### REQUIRED WORK
Your answer should be one number: how many lines below hold the word "options".
THE INPUT Start Marker
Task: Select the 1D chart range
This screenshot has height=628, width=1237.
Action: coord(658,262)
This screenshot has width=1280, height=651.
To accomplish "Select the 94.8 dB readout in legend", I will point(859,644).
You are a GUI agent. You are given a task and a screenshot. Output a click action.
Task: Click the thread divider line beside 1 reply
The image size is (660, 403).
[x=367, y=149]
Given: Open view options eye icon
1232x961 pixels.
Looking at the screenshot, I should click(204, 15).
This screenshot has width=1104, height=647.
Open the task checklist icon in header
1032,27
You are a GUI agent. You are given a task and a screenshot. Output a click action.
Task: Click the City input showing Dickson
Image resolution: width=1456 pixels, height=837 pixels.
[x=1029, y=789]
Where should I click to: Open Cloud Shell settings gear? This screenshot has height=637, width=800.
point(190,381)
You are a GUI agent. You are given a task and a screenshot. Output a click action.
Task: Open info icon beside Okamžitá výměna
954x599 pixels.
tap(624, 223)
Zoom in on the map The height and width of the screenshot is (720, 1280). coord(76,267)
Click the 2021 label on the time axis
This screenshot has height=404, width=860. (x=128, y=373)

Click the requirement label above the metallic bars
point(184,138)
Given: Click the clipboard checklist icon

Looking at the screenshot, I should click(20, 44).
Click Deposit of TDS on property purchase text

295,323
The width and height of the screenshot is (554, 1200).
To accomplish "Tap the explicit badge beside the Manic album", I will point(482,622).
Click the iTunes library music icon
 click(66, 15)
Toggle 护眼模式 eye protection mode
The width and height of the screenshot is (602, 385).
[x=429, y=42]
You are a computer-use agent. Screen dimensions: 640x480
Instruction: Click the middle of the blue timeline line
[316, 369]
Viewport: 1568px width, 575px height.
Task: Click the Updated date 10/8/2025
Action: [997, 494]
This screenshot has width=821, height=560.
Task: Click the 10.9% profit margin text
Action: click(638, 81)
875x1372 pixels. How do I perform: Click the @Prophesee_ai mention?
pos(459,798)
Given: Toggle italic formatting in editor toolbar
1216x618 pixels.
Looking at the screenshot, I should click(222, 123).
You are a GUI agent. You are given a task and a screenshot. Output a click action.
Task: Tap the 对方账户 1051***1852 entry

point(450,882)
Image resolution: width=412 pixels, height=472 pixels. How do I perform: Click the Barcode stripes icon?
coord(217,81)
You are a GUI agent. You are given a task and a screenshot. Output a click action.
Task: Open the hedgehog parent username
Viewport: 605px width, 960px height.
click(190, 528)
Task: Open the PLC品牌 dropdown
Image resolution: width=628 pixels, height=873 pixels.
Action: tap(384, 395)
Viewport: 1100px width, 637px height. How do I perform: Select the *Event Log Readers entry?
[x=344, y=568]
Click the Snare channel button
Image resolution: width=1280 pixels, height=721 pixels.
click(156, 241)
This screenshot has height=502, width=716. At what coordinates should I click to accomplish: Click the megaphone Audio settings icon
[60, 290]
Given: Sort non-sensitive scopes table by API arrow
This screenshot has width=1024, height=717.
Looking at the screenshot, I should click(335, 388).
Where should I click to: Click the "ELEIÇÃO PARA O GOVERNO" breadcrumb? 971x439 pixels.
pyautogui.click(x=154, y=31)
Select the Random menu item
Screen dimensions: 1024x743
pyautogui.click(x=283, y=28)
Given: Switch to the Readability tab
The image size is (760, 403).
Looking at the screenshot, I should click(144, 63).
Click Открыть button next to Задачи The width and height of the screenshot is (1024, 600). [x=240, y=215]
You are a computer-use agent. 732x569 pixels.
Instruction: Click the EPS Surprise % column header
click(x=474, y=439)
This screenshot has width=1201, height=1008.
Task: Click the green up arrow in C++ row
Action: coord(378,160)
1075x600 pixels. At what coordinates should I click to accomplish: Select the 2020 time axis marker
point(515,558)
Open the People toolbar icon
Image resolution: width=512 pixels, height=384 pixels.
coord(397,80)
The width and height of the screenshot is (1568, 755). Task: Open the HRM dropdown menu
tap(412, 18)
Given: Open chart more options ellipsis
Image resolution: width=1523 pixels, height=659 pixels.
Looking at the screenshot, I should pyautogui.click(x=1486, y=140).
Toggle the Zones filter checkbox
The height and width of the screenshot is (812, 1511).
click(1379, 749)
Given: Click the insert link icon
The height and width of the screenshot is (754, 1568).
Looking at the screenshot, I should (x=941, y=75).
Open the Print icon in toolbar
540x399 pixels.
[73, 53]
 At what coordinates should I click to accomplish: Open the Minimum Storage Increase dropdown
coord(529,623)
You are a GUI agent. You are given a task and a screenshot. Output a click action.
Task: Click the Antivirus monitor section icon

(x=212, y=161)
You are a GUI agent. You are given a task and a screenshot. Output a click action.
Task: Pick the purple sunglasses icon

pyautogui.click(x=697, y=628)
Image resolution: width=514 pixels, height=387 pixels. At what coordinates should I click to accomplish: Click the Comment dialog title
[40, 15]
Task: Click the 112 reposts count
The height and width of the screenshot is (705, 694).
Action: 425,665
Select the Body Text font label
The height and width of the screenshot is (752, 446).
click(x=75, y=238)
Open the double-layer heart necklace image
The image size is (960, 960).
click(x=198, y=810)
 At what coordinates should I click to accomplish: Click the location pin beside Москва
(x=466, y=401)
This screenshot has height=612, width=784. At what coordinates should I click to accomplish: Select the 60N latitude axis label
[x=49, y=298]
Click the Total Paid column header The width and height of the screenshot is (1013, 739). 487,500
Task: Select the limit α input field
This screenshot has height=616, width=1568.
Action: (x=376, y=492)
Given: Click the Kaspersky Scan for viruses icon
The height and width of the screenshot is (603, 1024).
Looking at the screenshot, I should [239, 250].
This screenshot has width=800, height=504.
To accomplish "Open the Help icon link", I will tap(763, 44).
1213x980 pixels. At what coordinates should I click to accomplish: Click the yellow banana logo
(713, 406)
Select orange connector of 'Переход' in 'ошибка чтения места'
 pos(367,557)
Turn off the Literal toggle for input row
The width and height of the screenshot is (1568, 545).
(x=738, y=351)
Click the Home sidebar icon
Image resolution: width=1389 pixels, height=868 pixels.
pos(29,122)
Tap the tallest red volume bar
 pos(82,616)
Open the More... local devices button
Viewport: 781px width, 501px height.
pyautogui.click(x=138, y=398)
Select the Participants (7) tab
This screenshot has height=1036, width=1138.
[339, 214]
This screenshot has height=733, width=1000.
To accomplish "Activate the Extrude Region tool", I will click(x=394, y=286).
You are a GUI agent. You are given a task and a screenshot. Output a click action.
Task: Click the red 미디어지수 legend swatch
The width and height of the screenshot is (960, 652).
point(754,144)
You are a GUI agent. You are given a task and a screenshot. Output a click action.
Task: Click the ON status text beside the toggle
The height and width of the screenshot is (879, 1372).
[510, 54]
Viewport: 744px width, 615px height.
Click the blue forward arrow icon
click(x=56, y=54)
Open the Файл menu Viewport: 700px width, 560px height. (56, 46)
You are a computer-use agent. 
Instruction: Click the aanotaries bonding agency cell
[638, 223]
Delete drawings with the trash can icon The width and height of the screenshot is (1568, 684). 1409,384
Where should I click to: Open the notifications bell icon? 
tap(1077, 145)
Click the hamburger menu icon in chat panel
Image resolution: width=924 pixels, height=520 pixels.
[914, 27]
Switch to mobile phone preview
THE INPUT End Marker
### RESULT
2